* _EXERCISE_: Rewrite the data below, changing each "GUI agent" to "UI agent" and keeping everything else the same.

Element and text location data

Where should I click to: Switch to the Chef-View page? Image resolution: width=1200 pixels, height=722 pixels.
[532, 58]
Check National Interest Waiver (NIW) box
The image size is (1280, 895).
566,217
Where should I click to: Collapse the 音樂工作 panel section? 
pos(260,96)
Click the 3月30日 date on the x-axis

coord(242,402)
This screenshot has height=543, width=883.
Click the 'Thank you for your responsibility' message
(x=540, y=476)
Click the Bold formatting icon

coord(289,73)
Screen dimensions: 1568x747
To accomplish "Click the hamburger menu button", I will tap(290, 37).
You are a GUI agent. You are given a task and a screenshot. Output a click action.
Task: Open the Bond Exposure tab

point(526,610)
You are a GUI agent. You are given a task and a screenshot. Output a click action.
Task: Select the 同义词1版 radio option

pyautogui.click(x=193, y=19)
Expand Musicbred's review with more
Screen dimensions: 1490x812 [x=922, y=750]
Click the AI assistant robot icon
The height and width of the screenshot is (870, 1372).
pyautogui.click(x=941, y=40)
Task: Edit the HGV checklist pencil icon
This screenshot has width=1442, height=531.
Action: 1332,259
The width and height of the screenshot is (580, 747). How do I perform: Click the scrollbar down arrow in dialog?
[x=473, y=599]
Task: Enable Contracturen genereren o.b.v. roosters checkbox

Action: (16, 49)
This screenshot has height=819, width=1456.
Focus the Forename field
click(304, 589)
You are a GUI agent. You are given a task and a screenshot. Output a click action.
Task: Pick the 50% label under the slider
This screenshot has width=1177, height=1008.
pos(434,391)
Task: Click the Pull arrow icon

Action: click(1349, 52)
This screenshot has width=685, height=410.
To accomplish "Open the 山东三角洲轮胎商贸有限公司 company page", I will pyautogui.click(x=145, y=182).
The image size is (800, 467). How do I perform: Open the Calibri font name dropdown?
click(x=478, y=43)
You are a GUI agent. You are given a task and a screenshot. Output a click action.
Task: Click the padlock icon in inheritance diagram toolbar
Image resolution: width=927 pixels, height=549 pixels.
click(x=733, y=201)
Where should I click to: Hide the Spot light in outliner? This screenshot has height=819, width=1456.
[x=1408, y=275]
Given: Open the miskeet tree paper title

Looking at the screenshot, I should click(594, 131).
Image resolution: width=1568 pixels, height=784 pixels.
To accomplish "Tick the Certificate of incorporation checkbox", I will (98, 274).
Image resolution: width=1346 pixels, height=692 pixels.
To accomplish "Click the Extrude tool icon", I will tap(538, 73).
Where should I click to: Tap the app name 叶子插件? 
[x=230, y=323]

* _RESULT OF THE EXERCISE_:
Where should I click to: Switch to the Chef-View page? Image resolution: width=1200 pixels, height=722 pixels.
[532, 58]
Check National Interest Waiver (NIW) box
The image size is (1280, 895).
566,217
Where should I click to: Collapse the 音樂工作 panel section? 
pos(260,96)
Click the 3月30日 date on the x-axis

coord(242,402)
This screenshot has height=543, width=883.
Click the 'Thank you for your responsibility' message
(x=540, y=476)
Click the Bold formatting icon

coord(289,73)
Screen dimensions: 1568x747
To accomplish "Click the hamburger menu button", I will tap(290, 37).
You are a UI agent. You are given a task and a screenshot. Output a click action.
Task: Open the Bond Exposure tab

point(526,610)
You are a UI agent. You are given a task and a screenshot. Output a click action.
Task: Select the 同义词1版 radio option

pyautogui.click(x=193, y=19)
Expand Musicbred's review with more
Screen dimensions: 1490x812 [x=922, y=750]
Click the AI assistant robot icon
The height and width of the screenshot is (870, 1372).
pyautogui.click(x=941, y=40)
Task: Edit the HGV checklist pencil icon
This screenshot has width=1442, height=531.
Action: 1332,259
The width and height of the screenshot is (580, 747). How do I perform: Click the scrollbar down arrow in dialog?
[x=473, y=599]
Task: Enable Contracturen genereren o.b.v. roosters checkbox

Action: (16, 49)
This screenshot has height=819, width=1456.
Focus the Forename field
click(304, 589)
You are a UI agent. You are given a task and a screenshot. Output a click action.
Task: Pick the 50% label under the slider
This screenshot has width=1177, height=1008.
pos(434,391)
Task: Click the Pull arrow icon

Action: click(1349, 52)
This screenshot has width=685, height=410.
To accomplish "Open the 山东三角洲轮胎商贸有限公司 company page", I will pyautogui.click(x=145, y=182).
The image size is (800, 467). How do I perform: Open the Calibri font name dropdown?
click(x=478, y=43)
You are a UI agent. You are given a task and a screenshot. Output a click action.
Task: Click the padlock icon in inheritance diagram toolbar
Image resolution: width=927 pixels, height=549 pixels.
click(x=733, y=201)
Where should I click to: Hide the Spot light in outliner? This screenshot has height=819, width=1456.
[x=1408, y=275]
Given: Open the miskeet tree paper title

Looking at the screenshot, I should click(594, 131).
Image resolution: width=1568 pixels, height=784 pixels.
To accomplish "Tick the Certificate of incorporation checkbox", I will (98, 274).
Image resolution: width=1346 pixels, height=692 pixels.
To accomplish "Click the Extrude tool icon", I will tap(538, 73).
Where should I click to: Tap the app name 叶子插件? 
[x=230, y=323]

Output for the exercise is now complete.